== Assignment ==
What lines of the data below hold the string "World"? Copy each one.
::::::
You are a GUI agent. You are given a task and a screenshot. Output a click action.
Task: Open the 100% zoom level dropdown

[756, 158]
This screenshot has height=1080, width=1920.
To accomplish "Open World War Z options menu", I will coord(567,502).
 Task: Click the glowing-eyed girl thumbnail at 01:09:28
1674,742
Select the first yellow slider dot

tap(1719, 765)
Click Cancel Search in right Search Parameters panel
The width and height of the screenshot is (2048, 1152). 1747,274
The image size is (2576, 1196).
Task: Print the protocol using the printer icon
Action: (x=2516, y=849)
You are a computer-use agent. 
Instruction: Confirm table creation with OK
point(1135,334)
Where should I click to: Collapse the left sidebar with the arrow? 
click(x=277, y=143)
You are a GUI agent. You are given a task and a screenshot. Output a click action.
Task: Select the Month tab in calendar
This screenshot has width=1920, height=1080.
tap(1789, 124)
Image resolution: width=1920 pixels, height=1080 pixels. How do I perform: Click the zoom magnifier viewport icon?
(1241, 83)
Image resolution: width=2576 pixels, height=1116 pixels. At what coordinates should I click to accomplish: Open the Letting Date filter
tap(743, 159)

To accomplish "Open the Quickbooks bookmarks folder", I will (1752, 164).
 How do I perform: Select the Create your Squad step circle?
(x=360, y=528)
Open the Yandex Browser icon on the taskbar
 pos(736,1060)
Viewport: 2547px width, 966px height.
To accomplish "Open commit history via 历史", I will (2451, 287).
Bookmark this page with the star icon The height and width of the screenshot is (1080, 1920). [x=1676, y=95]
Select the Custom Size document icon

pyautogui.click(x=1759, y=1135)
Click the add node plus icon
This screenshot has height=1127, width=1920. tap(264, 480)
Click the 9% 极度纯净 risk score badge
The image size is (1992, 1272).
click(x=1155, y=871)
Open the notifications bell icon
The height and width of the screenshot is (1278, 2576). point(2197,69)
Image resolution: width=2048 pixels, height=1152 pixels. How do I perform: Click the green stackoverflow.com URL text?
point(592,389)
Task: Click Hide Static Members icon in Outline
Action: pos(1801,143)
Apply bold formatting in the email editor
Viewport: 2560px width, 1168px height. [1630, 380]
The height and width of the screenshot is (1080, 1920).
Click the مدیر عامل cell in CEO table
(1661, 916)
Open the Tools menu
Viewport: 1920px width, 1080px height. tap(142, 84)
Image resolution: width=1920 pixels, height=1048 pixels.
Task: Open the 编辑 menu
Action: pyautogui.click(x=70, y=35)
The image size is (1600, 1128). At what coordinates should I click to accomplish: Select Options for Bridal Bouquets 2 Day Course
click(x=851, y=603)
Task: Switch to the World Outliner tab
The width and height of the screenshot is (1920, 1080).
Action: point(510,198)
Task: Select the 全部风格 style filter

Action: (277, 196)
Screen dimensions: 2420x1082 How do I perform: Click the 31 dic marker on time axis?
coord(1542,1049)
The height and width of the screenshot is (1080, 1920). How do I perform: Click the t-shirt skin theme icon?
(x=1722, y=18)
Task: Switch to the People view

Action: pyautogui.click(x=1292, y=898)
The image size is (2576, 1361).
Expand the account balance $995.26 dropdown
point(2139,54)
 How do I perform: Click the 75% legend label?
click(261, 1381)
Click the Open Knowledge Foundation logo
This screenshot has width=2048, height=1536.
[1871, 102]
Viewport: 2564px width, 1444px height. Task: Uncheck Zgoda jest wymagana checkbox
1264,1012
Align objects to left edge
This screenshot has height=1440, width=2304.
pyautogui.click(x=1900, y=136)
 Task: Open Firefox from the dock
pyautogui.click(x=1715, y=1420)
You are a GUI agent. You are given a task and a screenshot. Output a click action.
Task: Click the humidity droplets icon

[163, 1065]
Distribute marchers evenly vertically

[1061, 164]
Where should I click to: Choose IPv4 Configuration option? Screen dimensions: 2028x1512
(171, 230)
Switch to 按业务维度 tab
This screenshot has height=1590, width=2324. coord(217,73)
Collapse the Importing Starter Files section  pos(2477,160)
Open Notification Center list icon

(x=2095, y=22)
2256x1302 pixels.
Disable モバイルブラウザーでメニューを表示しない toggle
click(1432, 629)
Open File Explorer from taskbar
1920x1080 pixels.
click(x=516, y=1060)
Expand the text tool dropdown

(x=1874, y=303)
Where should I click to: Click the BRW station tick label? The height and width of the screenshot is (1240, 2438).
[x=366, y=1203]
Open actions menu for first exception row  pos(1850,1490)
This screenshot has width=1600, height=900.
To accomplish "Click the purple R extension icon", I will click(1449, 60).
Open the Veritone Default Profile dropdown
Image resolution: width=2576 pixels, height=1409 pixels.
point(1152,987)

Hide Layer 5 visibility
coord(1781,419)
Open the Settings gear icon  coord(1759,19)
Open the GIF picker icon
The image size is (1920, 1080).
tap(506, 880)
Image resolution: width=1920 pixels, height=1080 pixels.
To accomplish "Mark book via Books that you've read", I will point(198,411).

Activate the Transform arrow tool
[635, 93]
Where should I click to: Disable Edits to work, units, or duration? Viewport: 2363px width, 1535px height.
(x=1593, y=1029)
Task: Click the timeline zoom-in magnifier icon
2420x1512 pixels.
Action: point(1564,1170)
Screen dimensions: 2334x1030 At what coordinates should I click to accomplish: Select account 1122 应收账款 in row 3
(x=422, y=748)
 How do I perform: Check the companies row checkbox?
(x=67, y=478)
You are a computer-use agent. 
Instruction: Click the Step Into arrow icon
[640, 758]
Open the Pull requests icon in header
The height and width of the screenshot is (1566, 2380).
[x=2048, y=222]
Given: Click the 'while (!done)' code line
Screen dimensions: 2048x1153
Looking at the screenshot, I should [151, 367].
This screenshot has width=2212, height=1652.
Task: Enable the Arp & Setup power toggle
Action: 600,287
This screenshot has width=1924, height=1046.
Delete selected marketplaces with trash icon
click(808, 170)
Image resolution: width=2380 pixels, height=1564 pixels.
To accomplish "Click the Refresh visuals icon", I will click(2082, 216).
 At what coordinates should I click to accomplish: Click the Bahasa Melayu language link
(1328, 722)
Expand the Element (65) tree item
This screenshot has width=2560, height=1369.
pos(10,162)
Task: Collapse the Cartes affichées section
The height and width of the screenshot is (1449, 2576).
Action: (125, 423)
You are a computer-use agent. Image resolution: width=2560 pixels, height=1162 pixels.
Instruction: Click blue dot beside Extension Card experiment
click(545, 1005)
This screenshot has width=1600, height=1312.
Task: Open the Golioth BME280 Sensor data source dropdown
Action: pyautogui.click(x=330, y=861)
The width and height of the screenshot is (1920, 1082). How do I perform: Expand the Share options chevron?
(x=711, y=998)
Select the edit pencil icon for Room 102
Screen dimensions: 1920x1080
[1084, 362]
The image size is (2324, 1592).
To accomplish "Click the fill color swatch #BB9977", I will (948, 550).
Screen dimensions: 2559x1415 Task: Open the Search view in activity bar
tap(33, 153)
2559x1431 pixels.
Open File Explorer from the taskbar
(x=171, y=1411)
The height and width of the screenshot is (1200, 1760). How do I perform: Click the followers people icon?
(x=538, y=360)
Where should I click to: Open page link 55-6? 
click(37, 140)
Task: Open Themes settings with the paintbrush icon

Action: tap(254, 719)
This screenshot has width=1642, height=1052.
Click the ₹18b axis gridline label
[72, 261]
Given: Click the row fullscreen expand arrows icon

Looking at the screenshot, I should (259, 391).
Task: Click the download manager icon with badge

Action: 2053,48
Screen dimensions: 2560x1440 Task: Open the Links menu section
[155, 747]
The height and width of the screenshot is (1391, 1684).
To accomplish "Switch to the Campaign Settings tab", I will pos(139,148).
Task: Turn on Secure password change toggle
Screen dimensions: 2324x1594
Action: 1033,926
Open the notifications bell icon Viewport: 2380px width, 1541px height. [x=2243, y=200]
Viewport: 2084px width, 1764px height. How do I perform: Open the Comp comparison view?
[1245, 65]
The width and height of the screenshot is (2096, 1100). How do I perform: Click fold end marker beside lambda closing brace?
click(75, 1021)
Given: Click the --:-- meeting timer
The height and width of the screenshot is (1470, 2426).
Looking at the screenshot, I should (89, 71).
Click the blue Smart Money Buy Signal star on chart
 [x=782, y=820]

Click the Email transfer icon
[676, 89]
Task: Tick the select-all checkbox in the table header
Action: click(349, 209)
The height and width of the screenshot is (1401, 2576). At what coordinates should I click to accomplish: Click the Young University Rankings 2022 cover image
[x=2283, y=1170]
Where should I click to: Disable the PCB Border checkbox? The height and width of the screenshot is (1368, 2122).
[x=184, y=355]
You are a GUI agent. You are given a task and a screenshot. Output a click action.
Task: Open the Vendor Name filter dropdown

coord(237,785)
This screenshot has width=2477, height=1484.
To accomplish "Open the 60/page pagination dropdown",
::::::
== Result of this task ==
To accomplish "Open World War Z options menu", I will coord(567,502).
Task: Switch to the World Outliner tab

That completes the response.